◆ Provided data
────

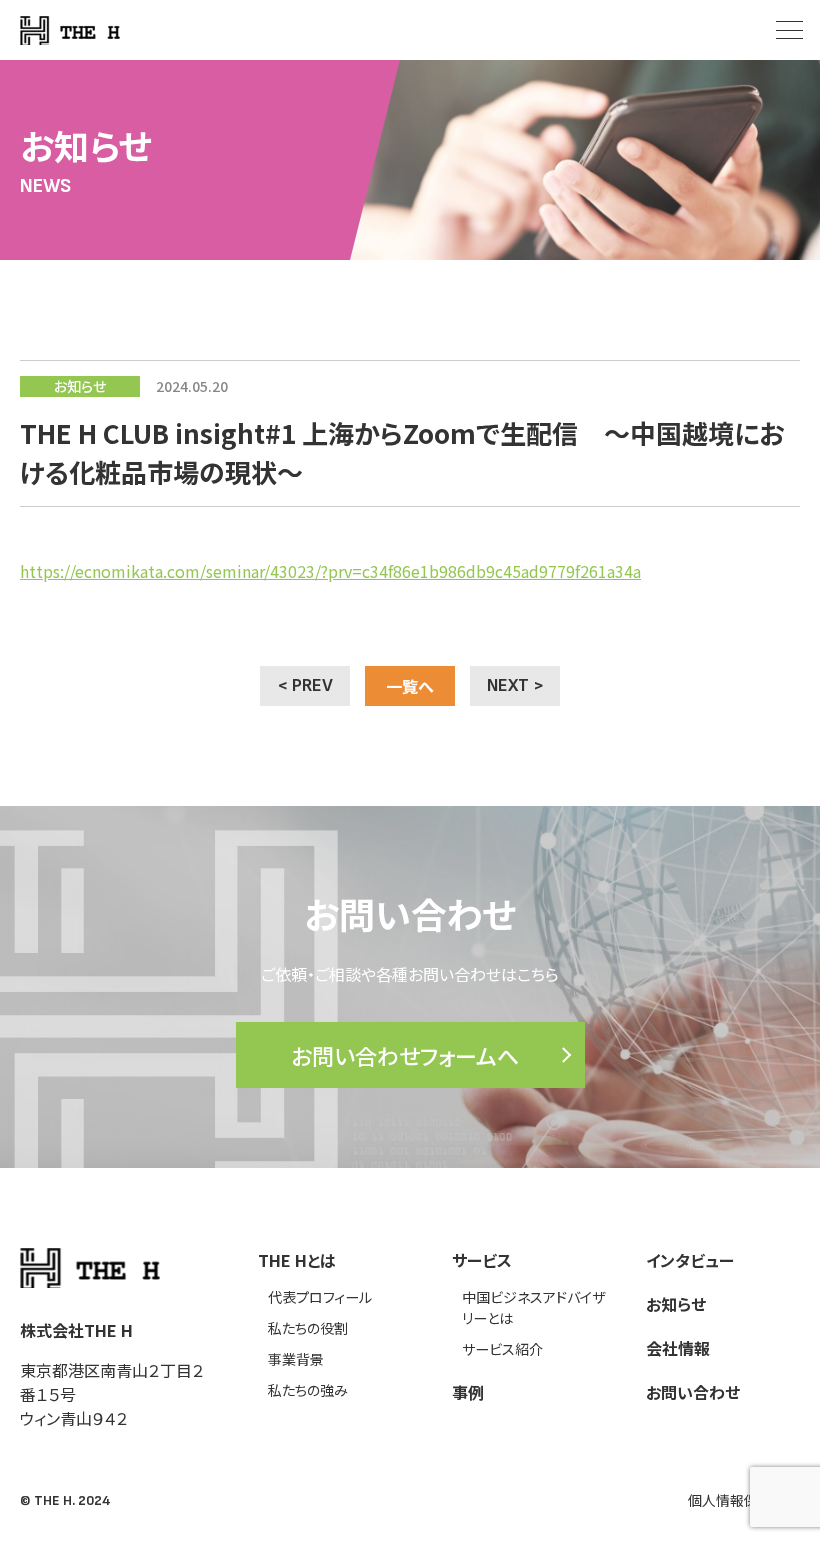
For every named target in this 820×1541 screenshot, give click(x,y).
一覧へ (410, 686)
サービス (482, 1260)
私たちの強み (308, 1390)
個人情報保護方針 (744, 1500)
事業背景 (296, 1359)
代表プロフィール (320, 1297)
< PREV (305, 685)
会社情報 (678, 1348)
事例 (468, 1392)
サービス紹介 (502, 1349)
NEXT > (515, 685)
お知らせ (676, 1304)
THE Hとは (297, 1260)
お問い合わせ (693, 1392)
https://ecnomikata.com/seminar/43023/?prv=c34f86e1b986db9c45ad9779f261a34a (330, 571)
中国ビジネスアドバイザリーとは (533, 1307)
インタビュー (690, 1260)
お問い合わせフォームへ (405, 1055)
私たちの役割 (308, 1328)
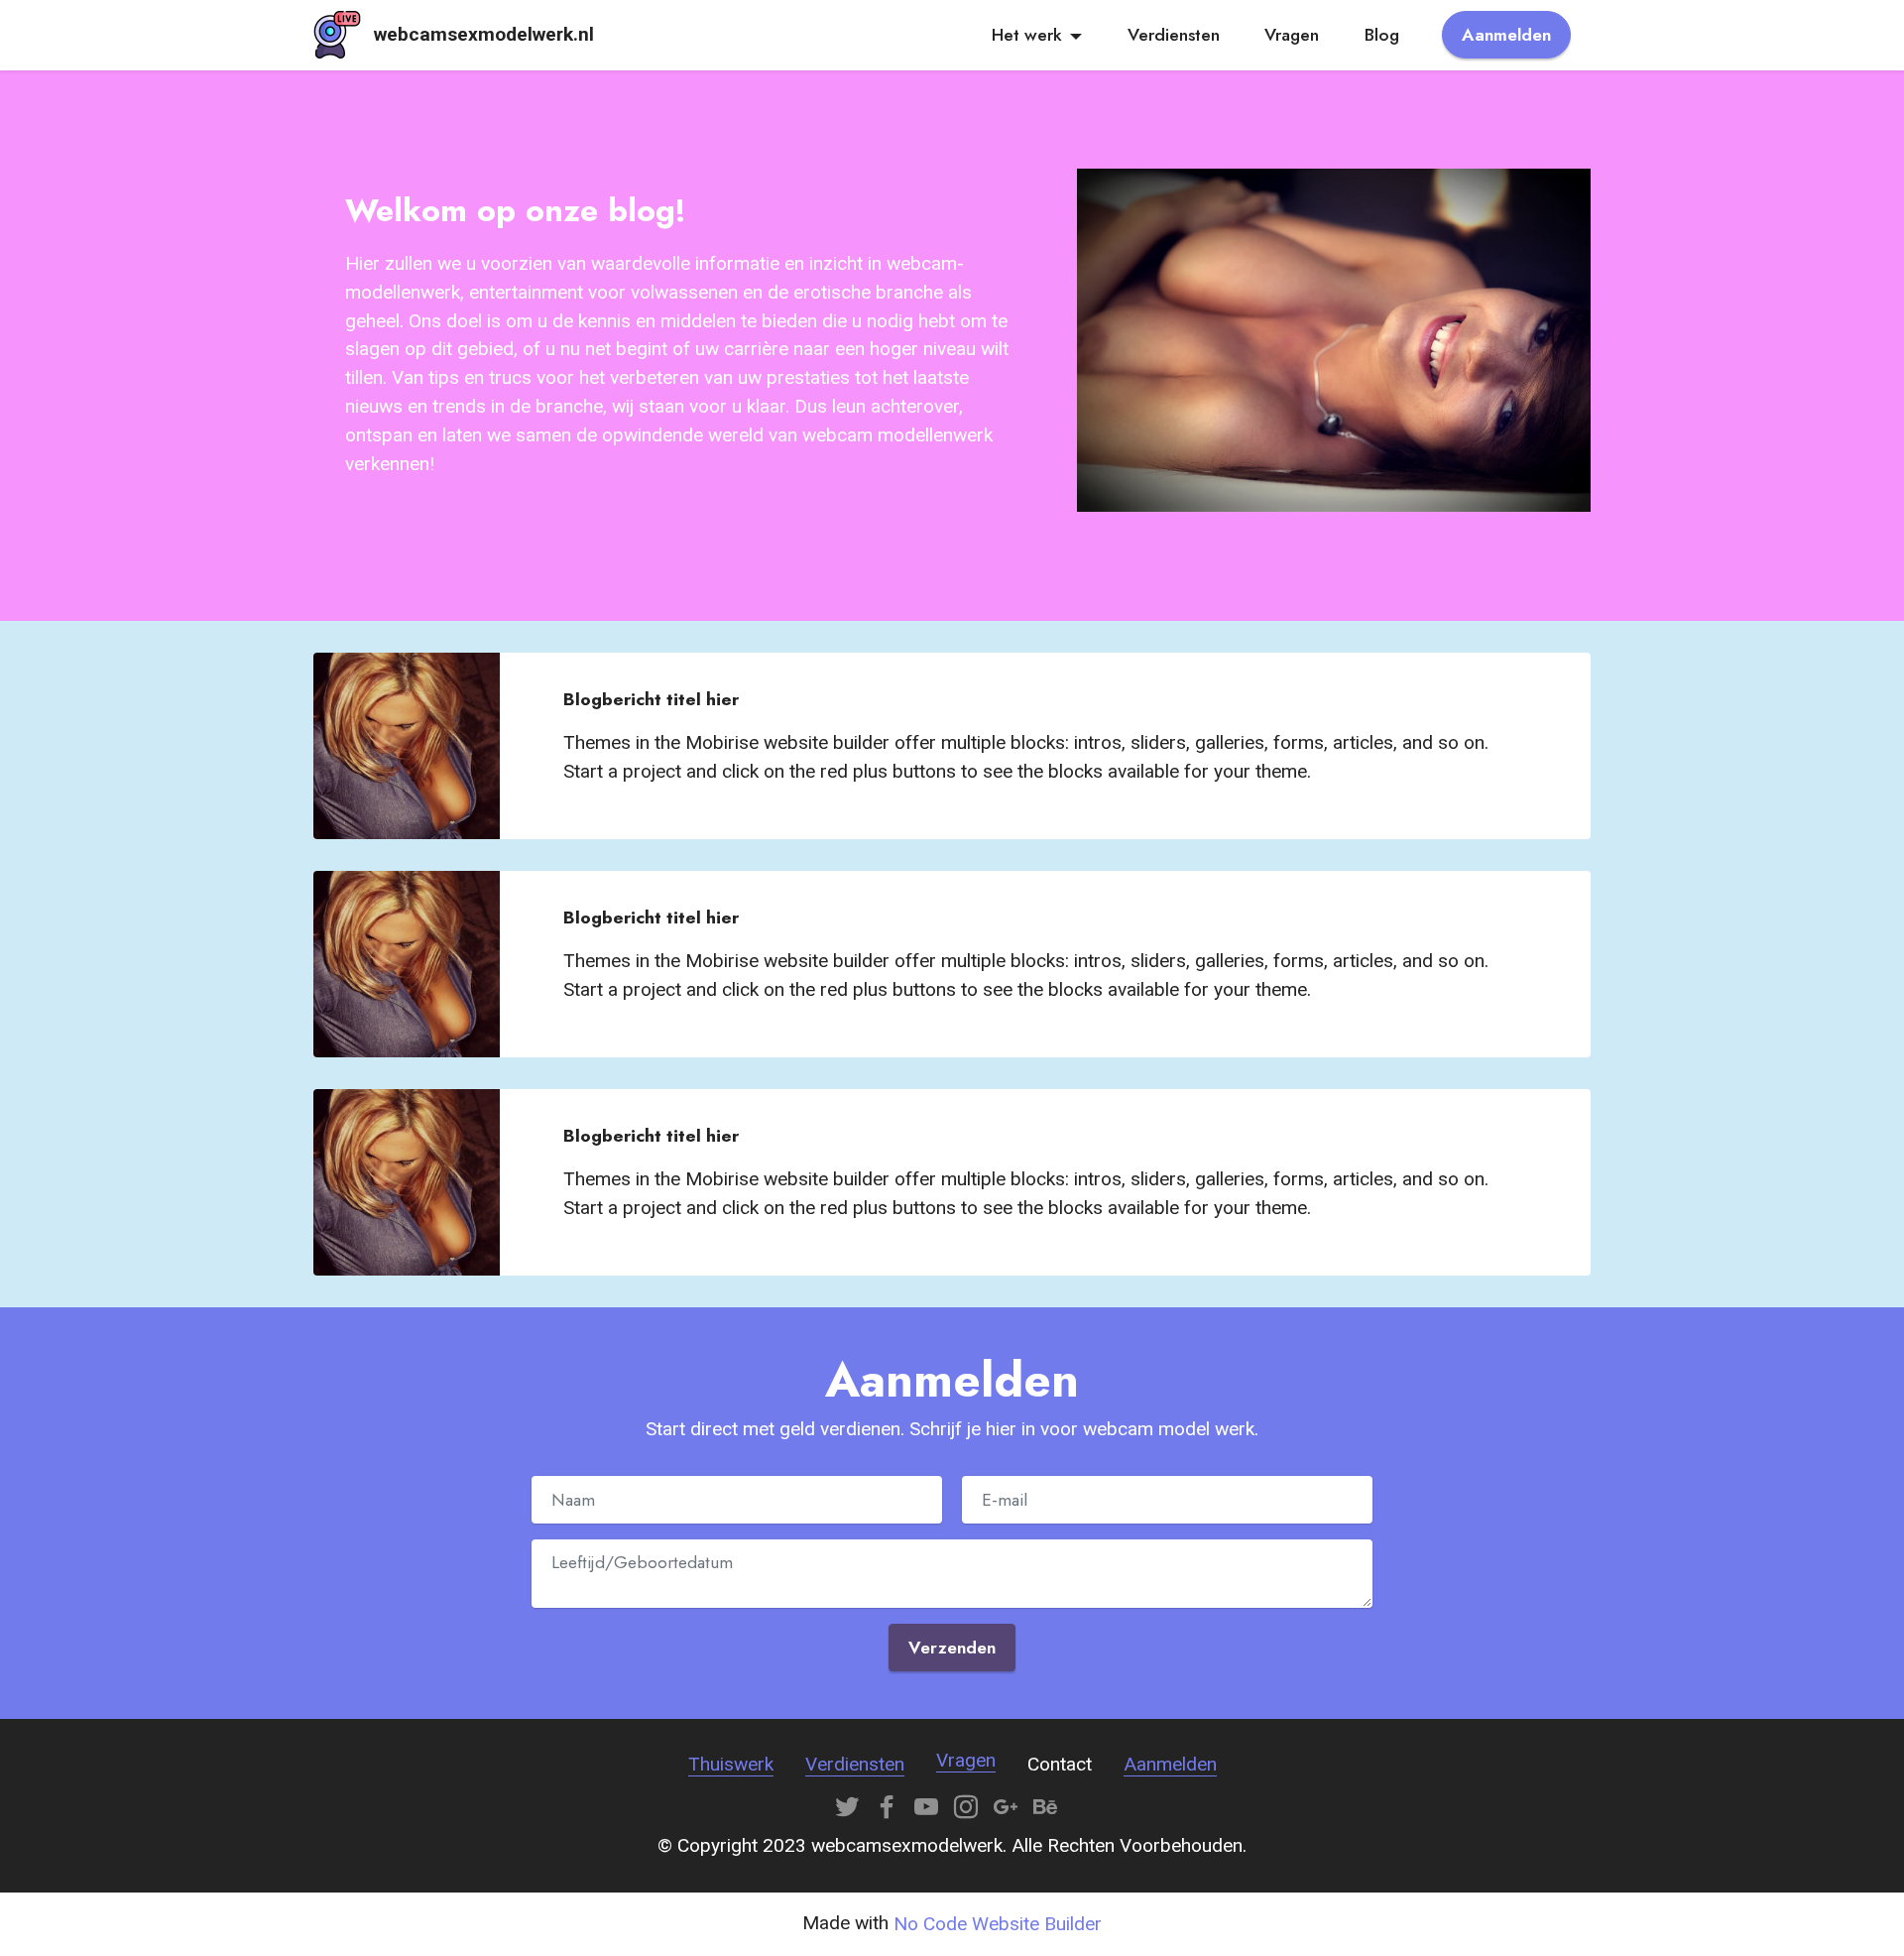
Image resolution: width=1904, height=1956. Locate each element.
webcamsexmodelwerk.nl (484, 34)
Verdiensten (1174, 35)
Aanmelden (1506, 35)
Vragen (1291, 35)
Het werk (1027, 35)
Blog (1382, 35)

────

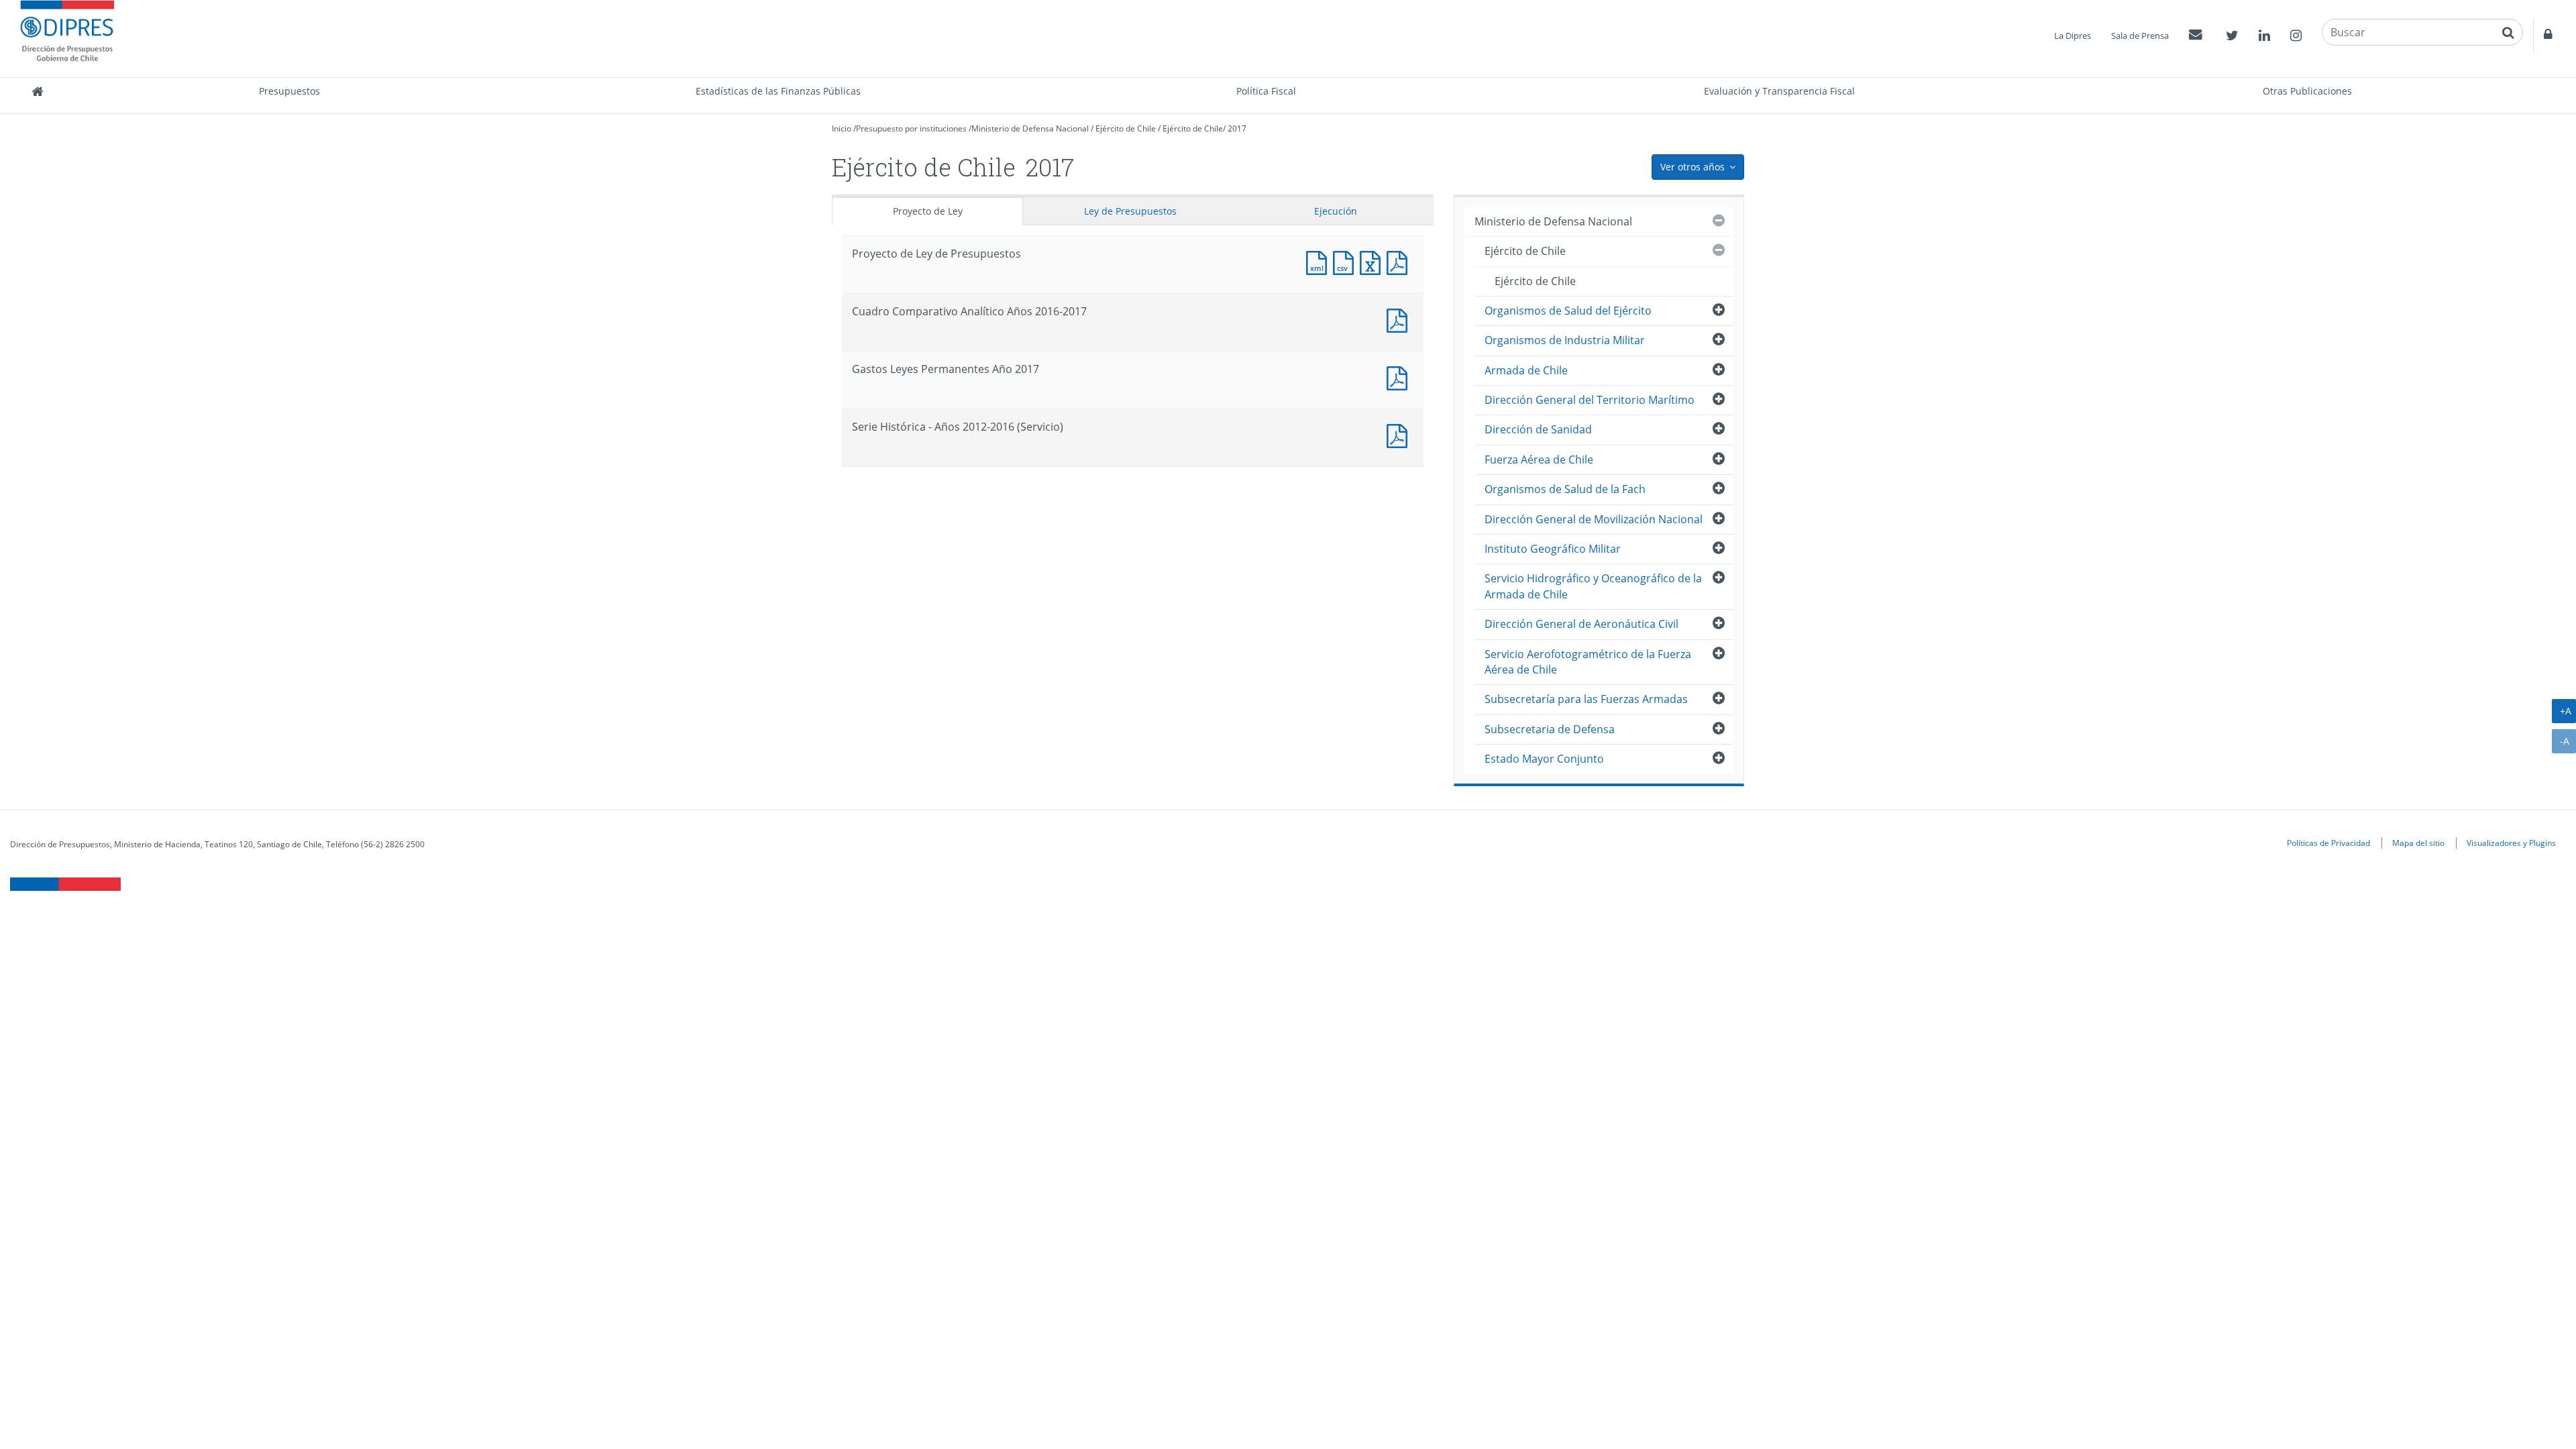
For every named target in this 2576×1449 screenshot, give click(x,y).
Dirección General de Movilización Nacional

────

◆ Required work
With pictures omitted, repeat the entries above word for word from the line holding "サービス紹介 (502, 1349)" down to the line holding "Blog (1382, 35)", keeping both of those lines.

◆ Written solution
サービス紹介 (502, 1349)
NEXT > (515, 685)
お知らせ (676, 1304)
THE Hとは (297, 1260)
お問い合わせ (693, 1392)
https://ecnomikata.com/seminar/43023/?prv=c34f86e1b986db9c45ad9779f261a34a (330, 571)
中国ビジネスアドバイザリーとは (533, 1307)
インタビュー (690, 1260)
お問い合わせフォームへ (405, 1055)
私たちの役割 (308, 1328)
Image resolution: width=1904, height=1956. Locate each element.
webcamsexmodelwerk.nl (484, 34)
Verdiensten (1174, 35)
Aanmelden (1506, 35)
Vragen (1291, 35)
Het werk (1027, 35)
Blog (1382, 35)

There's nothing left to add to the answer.